__Exercise description__
Read the data and repeat it in full, exactly.

__Information given__
┌──

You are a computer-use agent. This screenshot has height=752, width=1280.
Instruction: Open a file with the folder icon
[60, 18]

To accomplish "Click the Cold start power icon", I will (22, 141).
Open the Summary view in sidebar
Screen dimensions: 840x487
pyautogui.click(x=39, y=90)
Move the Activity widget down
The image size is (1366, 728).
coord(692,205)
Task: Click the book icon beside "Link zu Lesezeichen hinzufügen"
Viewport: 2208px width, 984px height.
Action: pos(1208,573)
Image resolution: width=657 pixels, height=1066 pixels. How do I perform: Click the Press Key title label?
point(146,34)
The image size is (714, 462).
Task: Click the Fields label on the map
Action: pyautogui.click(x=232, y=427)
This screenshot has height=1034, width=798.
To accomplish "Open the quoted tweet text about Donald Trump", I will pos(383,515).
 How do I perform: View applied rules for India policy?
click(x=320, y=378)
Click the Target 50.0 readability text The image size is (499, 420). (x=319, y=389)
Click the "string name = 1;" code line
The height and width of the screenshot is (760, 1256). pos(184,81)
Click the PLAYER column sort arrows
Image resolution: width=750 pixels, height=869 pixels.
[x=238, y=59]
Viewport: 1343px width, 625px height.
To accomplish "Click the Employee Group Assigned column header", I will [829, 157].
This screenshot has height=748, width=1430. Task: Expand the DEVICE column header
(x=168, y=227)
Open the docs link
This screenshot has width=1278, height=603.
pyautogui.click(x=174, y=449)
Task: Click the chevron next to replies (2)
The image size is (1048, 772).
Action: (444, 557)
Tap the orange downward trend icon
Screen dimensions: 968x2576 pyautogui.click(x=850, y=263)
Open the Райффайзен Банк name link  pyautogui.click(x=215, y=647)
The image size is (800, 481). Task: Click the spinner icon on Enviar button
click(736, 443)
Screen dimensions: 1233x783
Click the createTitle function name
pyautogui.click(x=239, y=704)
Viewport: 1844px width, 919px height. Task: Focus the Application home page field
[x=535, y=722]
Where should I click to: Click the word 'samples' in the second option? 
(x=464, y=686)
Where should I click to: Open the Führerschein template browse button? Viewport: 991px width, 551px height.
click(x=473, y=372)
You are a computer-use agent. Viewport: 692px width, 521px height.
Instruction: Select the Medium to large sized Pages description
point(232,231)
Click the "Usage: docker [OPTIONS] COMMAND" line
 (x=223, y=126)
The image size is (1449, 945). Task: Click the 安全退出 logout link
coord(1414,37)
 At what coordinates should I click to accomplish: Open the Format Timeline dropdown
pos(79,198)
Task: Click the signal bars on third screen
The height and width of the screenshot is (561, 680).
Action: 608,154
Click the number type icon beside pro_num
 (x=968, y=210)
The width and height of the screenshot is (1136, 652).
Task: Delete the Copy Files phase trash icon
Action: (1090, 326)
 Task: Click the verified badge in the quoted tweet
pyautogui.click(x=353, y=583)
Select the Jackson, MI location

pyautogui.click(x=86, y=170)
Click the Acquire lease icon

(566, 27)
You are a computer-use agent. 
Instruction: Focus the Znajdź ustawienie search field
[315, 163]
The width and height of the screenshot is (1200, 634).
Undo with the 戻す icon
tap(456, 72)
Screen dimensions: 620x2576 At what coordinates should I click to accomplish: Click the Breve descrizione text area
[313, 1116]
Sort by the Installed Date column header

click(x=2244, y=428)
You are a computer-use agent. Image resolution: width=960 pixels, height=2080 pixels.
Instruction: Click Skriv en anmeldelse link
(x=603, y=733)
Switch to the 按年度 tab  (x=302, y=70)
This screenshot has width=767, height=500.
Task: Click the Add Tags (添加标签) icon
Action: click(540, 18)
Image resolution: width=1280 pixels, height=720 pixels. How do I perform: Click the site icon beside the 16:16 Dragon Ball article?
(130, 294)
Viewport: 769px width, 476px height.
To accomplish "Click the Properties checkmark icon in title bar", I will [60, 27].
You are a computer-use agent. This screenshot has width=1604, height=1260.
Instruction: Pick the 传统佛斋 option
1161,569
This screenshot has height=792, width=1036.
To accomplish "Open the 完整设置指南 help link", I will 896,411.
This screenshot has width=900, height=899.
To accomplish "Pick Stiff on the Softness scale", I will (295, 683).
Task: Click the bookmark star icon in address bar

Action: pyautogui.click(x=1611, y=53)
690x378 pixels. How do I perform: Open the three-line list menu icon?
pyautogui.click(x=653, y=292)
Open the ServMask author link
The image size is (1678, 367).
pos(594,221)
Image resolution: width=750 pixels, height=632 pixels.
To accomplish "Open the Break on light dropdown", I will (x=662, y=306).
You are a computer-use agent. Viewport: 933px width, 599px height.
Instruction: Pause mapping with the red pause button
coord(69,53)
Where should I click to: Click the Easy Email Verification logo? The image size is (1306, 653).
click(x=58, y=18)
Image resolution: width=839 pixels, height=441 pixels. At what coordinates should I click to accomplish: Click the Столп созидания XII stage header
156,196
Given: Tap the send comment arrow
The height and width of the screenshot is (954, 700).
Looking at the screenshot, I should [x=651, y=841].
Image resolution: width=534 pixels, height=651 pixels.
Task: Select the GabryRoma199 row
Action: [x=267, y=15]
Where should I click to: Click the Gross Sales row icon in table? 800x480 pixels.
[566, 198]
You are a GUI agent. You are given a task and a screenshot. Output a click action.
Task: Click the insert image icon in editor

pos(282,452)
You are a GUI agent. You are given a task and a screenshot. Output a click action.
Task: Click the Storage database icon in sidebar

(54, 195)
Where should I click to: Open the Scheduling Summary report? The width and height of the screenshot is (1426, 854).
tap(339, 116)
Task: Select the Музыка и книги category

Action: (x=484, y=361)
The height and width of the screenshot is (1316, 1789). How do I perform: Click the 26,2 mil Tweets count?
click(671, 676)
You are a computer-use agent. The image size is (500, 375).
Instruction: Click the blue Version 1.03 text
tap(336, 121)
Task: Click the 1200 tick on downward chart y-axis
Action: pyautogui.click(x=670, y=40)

└──

__Answer to this exercise__
You are a computer-use agent. This screenshot has height=752, width=1280.
Instruction: Open a file with the folder icon
[60, 18]

To accomplish "Click the Cold start power icon", I will (22, 141).
Open the Summary view in sidebar
Screen dimensions: 840x487
pyautogui.click(x=39, y=90)
Move the Activity widget down
The image size is (1366, 728).
coord(692,205)
Task: Click the book icon beside "Link zu Lesezeichen hinzufügen"
Viewport: 2208px width, 984px height.
Action: pos(1208,573)
Image resolution: width=657 pixels, height=1066 pixels. How do I perform: Click the Press Key title label?
point(146,34)
The image size is (714, 462).
Task: Click the Fields label on the map
Action: pyautogui.click(x=232, y=427)
This screenshot has height=1034, width=798.
To accomplish "Open the quoted tweet text about Donald Trump", I will pos(383,515).
 How do I perform: View applied rules for India policy?
click(x=320, y=378)
Click the Target 50.0 readability text The image size is (499, 420). (x=319, y=389)
Click the "string name = 1;" code line
The height and width of the screenshot is (760, 1256). pos(184,81)
Click the PLAYER column sort arrows
Image resolution: width=750 pixels, height=869 pixels.
[x=238, y=59]
Viewport: 1343px width, 625px height.
To accomplish "Click the Employee Group Assigned column header", I will [829, 157].
This screenshot has height=748, width=1430. Task: Expand the DEVICE column header
(x=168, y=227)
Open the docs link
This screenshot has width=1278, height=603.
pyautogui.click(x=174, y=449)
Task: Click the chevron next to replies (2)
The image size is (1048, 772).
Action: (444, 557)
Tap the orange downward trend icon
Screen dimensions: 968x2576 pyautogui.click(x=850, y=263)
Open the Райффайзен Банк name link  pyautogui.click(x=215, y=647)
The image size is (800, 481). Task: Click the spinner icon on Enviar button
click(736, 443)
Screen dimensions: 1233x783
Click the createTitle function name
pyautogui.click(x=239, y=704)
Viewport: 1844px width, 919px height. Task: Focus the Application home page field
[x=535, y=722]
Where should I click to: Click the word 'samples' in the second option? 
(x=464, y=686)
Where should I click to: Open the Führerschein template browse button? Viewport: 991px width, 551px height.
click(x=473, y=372)
You are a computer-use agent. Viewport: 692px width, 521px height.
Instruction: Select the Medium to large sized Pages description
point(232,231)
Click the "Usage: docker [OPTIONS] COMMAND" line
 (x=223, y=126)
The image size is (1449, 945). Task: Click the 安全退出 logout link
coord(1414,37)
 At what coordinates should I click to accomplish: Open the Format Timeline dropdown
pos(79,198)
Task: Click the signal bars on third screen
The height and width of the screenshot is (561, 680).
Action: 608,154
Click the number type icon beside pro_num
 (x=968, y=210)
The width and height of the screenshot is (1136, 652).
Task: Delete the Copy Files phase trash icon
Action: (1090, 326)
 Task: Click the verified badge in the quoted tweet
pyautogui.click(x=353, y=583)
Select the Jackson, MI location

pyautogui.click(x=86, y=170)
Click the Acquire lease icon

(566, 27)
You are a computer-use agent. 
Instruction: Focus the Znajdź ustawienie search field
[315, 163]
The width and height of the screenshot is (1200, 634).
Undo with the 戻す icon
tap(456, 72)
Screen dimensions: 620x2576 At what coordinates should I click to accomplish: Click the Breve descrizione text area
[313, 1116]
Sort by the Installed Date column header

click(x=2244, y=428)
You are a computer-use agent. Image resolution: width=960 pixels, height=2080 pixels.
Instruction: Click Skriv en anmeldelse link
(x=603, y=733)
Switch to the 按年度 tab  (x=302, y=70)
This screenshot has width=767, height=500.
Task: Click the Add Tags (添加标签) icon
Action: click(540, 18)
Image resolution: width=1280 pixels, height=720 pixels. How do I perform: Click the site icon beside the 16:16 Dragon Ball article?
(130, 294)
Viewport: 769px width, 476px height.
To accomplish "Click the Properties checkmark icon in title bar", I will [60, 27].
You are a computer-use agent. This screenshot has width=1604, height=1260.
Instruction: Pick the 传统佛斋 option
1161,569
This screenshot has height=792, width=1036.
To accomplish "Open the 完整设置指南 help link", I will 896,411.
This screenshot has width=900, height=899.
To accomplish "Pick Stiff on the Softness scale", I will (295, 683).
Task: Click the bookmark star icon in address bar

Action: pyautogui.click(x=1611, y=53)
690x378 pixels. How do I perform: Open the three-line list menu icon?
pyautogui.click(x=653, y=292)
Open the ServMask author link
The image size is (1678, 367).
pos(594,221)
Image resolution: width=750 pixels, height=632 pixels.
To accomplish "Open the Break on light dropdown", I will (x=662, y=306).
You are a computer-use agent. Viewport: 933px width, 599px height.
Instruction: Pause mapping with the red pause button
coord(69,53)
Where should I click to: Click the Easy Email Verification logo? The image size is (1306, 653).
click(x=58, y=18)
Image resolution: width=839 pixels, height=441 pixels. At what coordinates should I click to accomplish: Click the Столп созидания XII stage header
156,196
Given: Tap the send comment arrow
The height and width of the screenshot is (954, 700).
Looking at the screenshot, I should [x=651, y=841].
Image resolution: width=534 pixels, height=651 pixels.
Task: Select the GabryRoma199 row
Action: [x=267, y=15]
Where should I click to: Click the Gross Sales row icon in table? 800x480 pixels.
[566, 198]
You are a GUI agent. You are given a task and a screenshot. Output a click action.
Task: Click the insert image icon in editor

pos(282,452)
You are a GUI agent. You are given a task and a screenshot. Output a click action.
Task: Click the Storage database icon in sidebar

(54, 195)
Where should I click to: Open the Scheduling Summary report? The width and height of the screenshot is (1426, 854).
tap(339, 116)
Task: Select the Музыка и книги category

Action: (x=484, y=361)
The height and width of the screenshot is (1316, 1789). How do I perform: Click the 26,2 mil Tweets count?
click(671, 676)
You are a computer-use agent. The image size is (500, 375).
Instruction: Click the blue Version 1.03 text
tap(336, 121)
Task: Click the 1200 tick on downward chart y-axis
Action: pyautogui.click(x=670, y=40)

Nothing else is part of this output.